Once again, I find myself livid over my monster’s past actions. If the infidelities weren’t enough, he had been “sourcing supply” off and on for years. And while he says he wasn’t aware of what he was doing while seeking supply, the damage is done – especially since he received an email today from one of the women he’d been chatting with.
In my last post, I touched on anger and abuse. Today, I want to address fear.
I am afraid of my husband.
I never, ever thought I’d utter those words. But as the
memories of abuse flood me, that fear is real.
Why? He never hit me.
I told him the other day I wish he had.
If my monster had hit me 21 years ago when he was on what we now know call his “Narcissistic Bender,” I would have taken our kids and left. Never, ever would I allow a man to hit me. Ever.
If my monster had hit me, I wouldn’t have endured years of
verbal and emotional abuse.
You know what? I am mad. I am fuming mad. I feel like I have
lost 35 years of my life with a man who claimed he loved me.
How can you say you love me?
One can’t love someone if they don’t love themselves. In
this case, my monster has been self-loathing all of his life.
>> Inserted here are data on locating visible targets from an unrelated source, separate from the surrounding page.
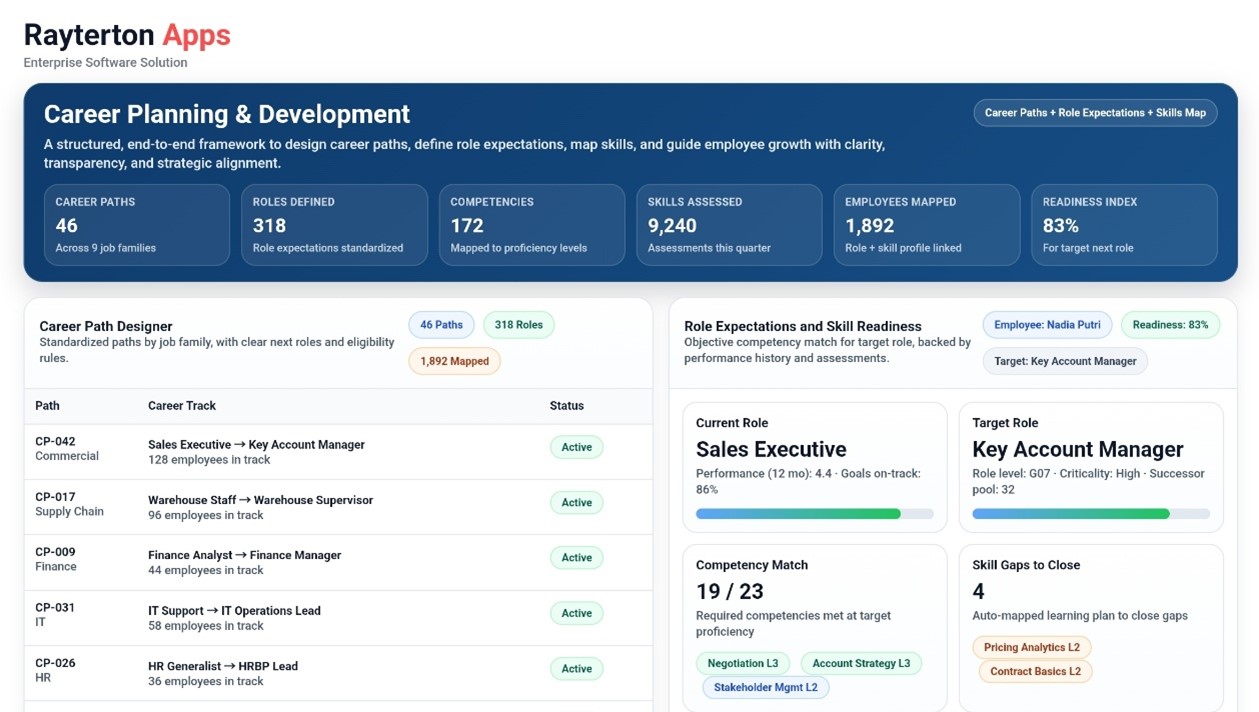Open the Career Paths 46 stat card

click(136, 225)
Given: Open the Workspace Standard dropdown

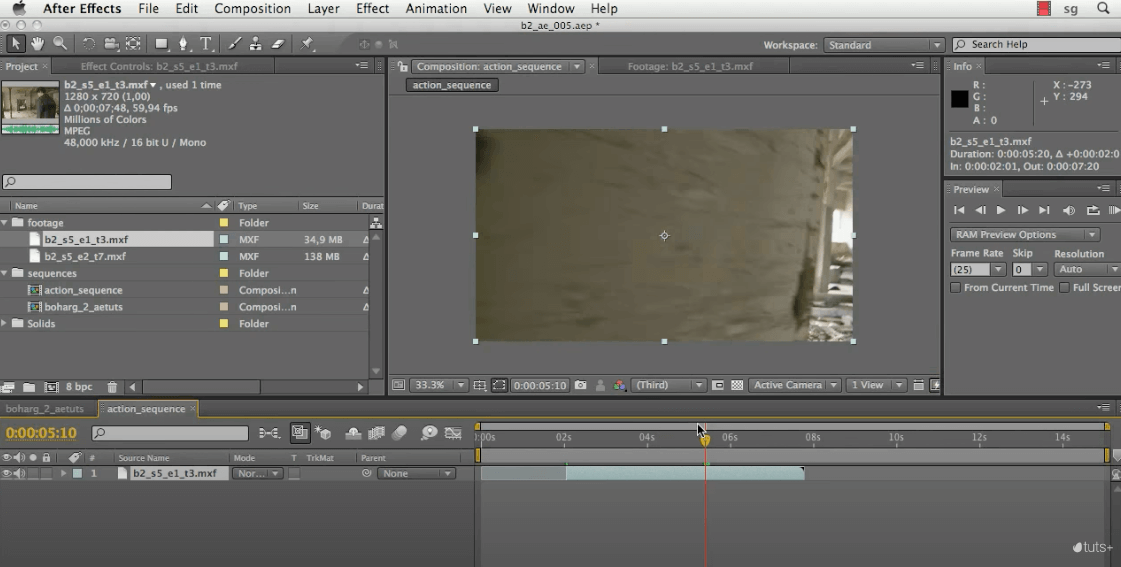Looking at the screenshot, I should [x=883, y=45].
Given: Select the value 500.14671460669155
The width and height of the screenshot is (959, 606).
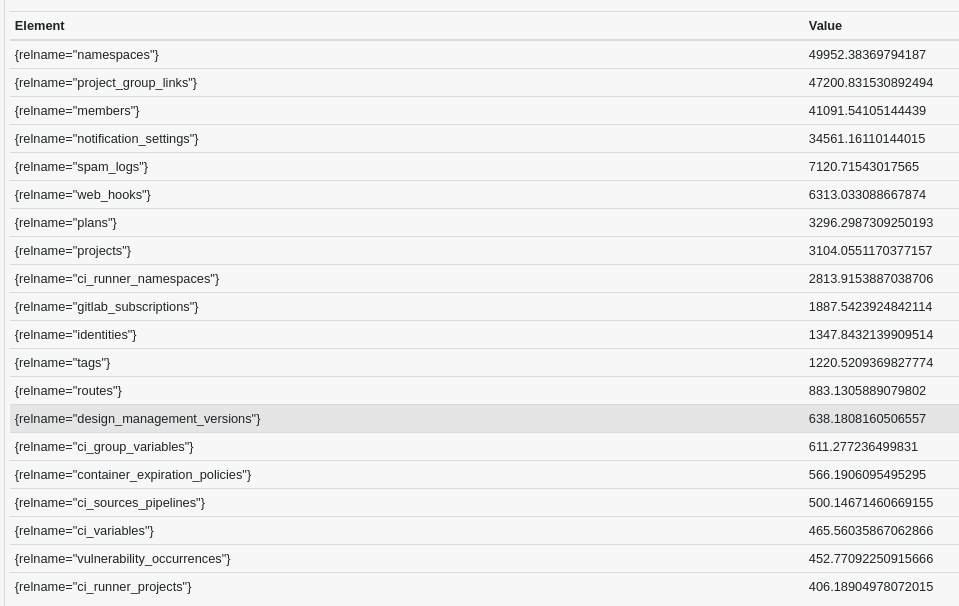Looking at the screenshot, I should (870, 503).
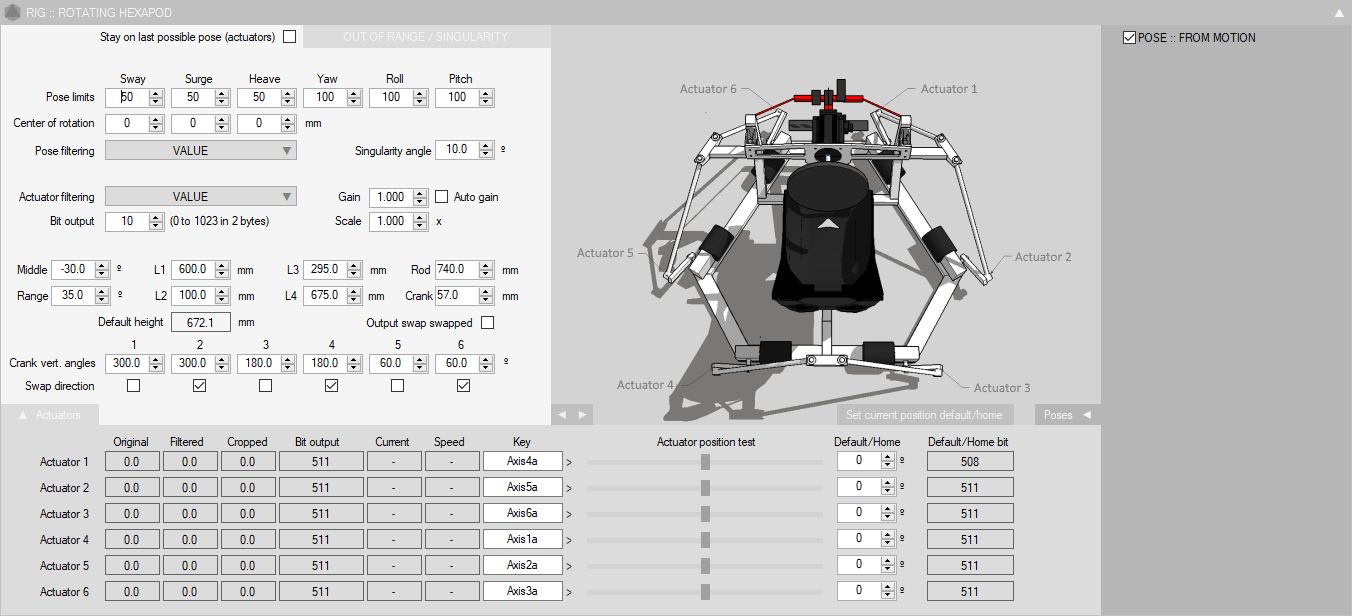This screenshot has width=1352, height=616.
Task: Enable Stay on last possible pose checkbox
Action: click(290, 37)
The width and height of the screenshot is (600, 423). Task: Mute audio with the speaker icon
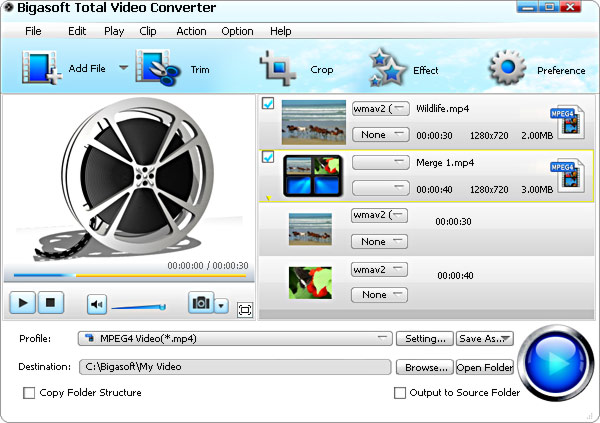coord(96,304)
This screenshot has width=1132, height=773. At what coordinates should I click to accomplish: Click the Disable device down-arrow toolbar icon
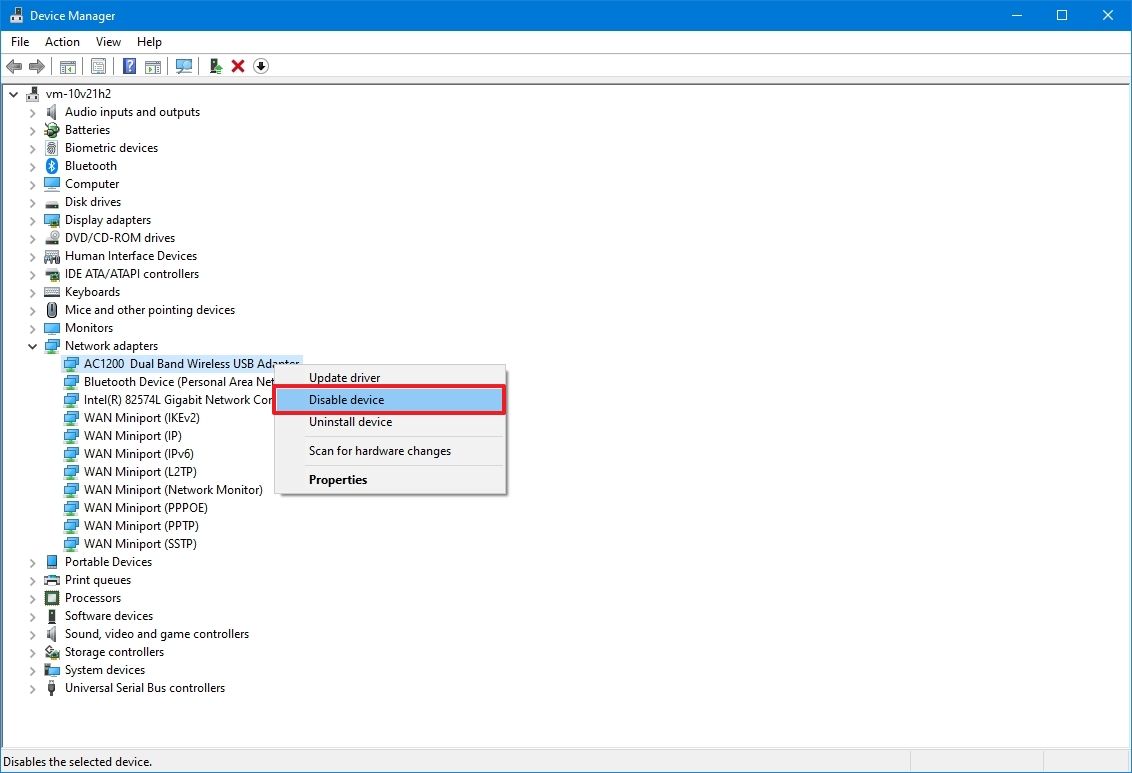(260, 66)
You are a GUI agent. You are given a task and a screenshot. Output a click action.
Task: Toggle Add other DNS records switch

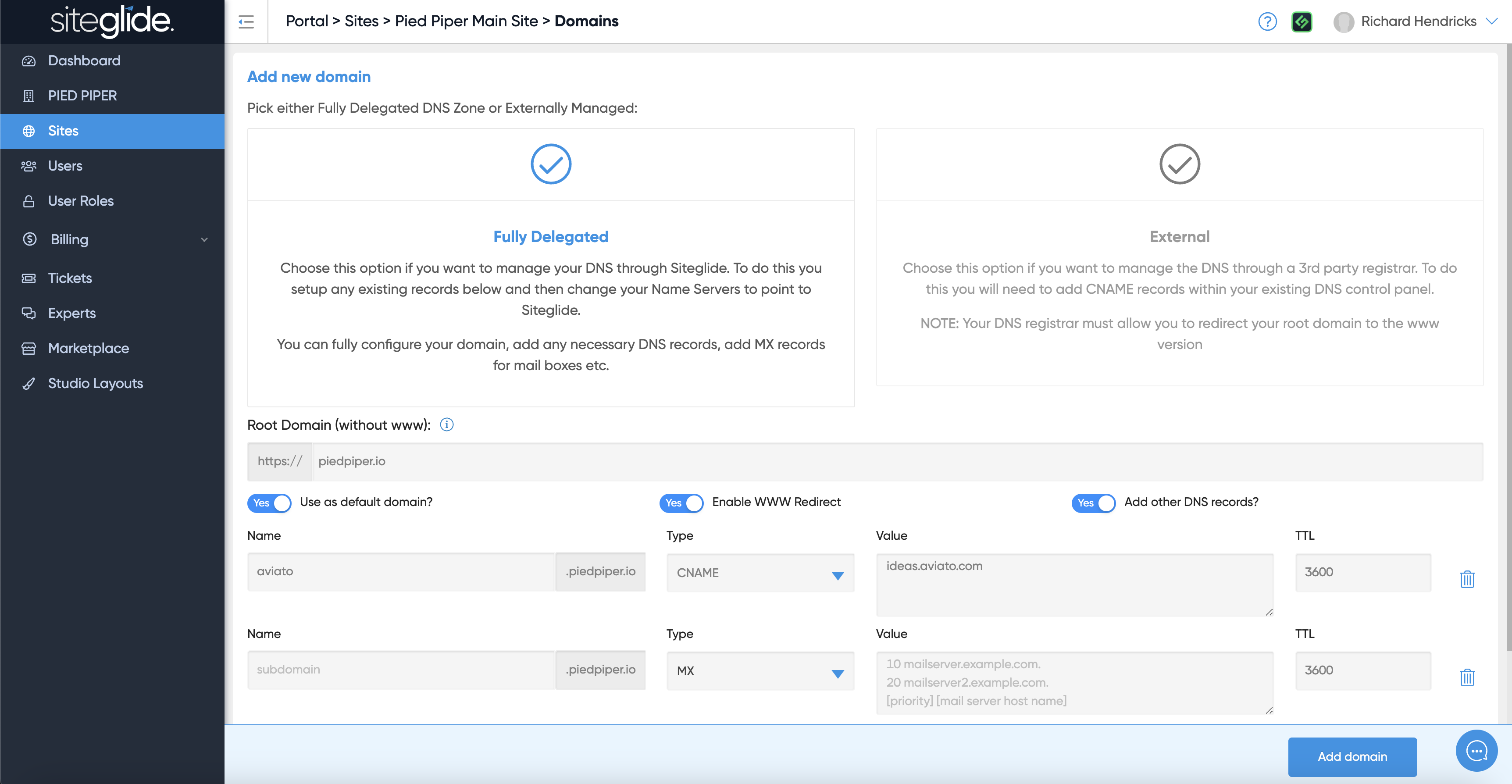(x=1094, y=503)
How on earth
could he love me if he didn’t love himself?
I want you to know that I am writing this from my
perspective of things I have discovered through this absolutely painful and
devastating journey. I am a follower of Christ, and it was by my gut – also
known as the Holy Spirit – that I encountered what the problem has been. I have
leaned into God so deeply that there may be in indentation in His body that is the
shape of mine. In six months, I have shed more tears than I had in a lifetime.
I want to share with you what I encountered, especially by “the church.” When you are told “God hates divorce” and that “All things are to His glory,” it sends nothing but a message of guilt and confusion to the abused spouse. While I am a Christian woman, a daughter of the Most High, I will tell you this – my journey is not being shared to tell you to “forgive and forget.” No – it is to share with you how I am healing. My goal is to be with you as you heal, whether you are a Christian or not. I plan to share with you how society and the church has let women down in so many ways – especially when dealing with the invisible damage of verbal, emotional and narcissistic abuse.
Imagine how excited you’d be, looking forward to a milestone. Yep, that was me. Earlier in 2018, my eyes were set on the prize. Our thirty-five-year anniversary was on the horizon. And we made it! We struggled through job losses, financial disasters, losing our home, the deaths of family and friends, military deployments, raising four children, continuing education and all the curve-balls of life. Family and friends alike were excited for us. In this day and age, being together for so long is the mark of success. And we were being rewarded for years of crazy with the perfect marriage. I envisioned us sitting together on our porch, watching the grandkids running through the yard, while enjoying retirement. We’d have our second home get-away near the ocean. In all of the nonsense we were dealt through the years, we were being rewarded for retaining a healthy and faithfully committed marriage.